MedPAC Again Calls for $2B in SNF Cuts, But Also Urges Caution Amid PDPM Shift

The Medicare Payment Advisory Commission (MedPAC) on Friday again called for up to $2 billion in cuts to skilled nursing reimbursements under Medicare — but with a caveat that the new payment model could cause significant changes for operators moving forward.

The nation’s more than 15,000 skilled nursing facilities should not receive a scheduled 2.6% Medicare market basket update in fiscal 2020, MedPAC wrote in its twice-annual report to Congress, citing a variety of positive benchmarks for the industry.

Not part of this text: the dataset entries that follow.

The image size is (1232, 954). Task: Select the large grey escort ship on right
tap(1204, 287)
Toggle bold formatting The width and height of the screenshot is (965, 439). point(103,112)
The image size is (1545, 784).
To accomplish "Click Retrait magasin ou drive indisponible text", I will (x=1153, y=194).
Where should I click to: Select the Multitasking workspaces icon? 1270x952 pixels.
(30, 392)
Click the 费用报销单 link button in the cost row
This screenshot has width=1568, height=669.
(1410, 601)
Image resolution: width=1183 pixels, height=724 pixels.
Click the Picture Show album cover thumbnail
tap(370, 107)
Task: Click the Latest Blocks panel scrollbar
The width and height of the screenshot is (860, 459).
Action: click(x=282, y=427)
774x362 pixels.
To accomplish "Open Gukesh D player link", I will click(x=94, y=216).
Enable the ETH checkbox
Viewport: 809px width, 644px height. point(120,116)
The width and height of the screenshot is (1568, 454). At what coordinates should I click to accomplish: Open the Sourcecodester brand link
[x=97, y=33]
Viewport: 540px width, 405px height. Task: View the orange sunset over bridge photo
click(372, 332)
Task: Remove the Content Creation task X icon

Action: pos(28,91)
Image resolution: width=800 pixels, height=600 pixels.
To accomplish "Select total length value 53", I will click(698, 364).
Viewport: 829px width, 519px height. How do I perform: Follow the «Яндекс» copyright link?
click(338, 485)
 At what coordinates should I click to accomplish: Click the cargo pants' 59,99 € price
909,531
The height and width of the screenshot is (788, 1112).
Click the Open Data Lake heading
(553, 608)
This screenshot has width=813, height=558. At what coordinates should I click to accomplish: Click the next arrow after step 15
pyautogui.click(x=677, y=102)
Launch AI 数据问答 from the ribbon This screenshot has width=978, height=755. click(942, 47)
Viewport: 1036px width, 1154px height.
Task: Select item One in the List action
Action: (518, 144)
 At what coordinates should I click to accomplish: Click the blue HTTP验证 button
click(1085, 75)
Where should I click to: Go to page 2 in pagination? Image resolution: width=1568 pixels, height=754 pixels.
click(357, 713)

The average Medicare margin for SNFs came in at 11.2% in 2017, according to the non-partisan agency, while investors’ appetite for properties remains unabated in the face of macro-level changes to reimbursements and consumer preferences.

Advertisement

“Access to capital was adequate in 2018 and is expected to remain so in 2019,” MedPAC officials wrote in the report. “Lending wariness reflects broad changes in post-acute care, not the adequacy of Medicare’s payments. Medicare is regarded as a preferred payer of SNF services.”

MedPAC had already approved this recommendation back in January, along with a suggestion that the Centers for Medicare & Medicaid Services (CMS) update its case-mix weights under the new Patient-Driven Payment Model (PDPM) annually to prevent over-provision of certain services. Together, the changes would slash $750 million to $2 billion in Medicare funding to SNFs in fiscal 2020 alone, for a total of $5 billion to $10 billion over the coming five-year period.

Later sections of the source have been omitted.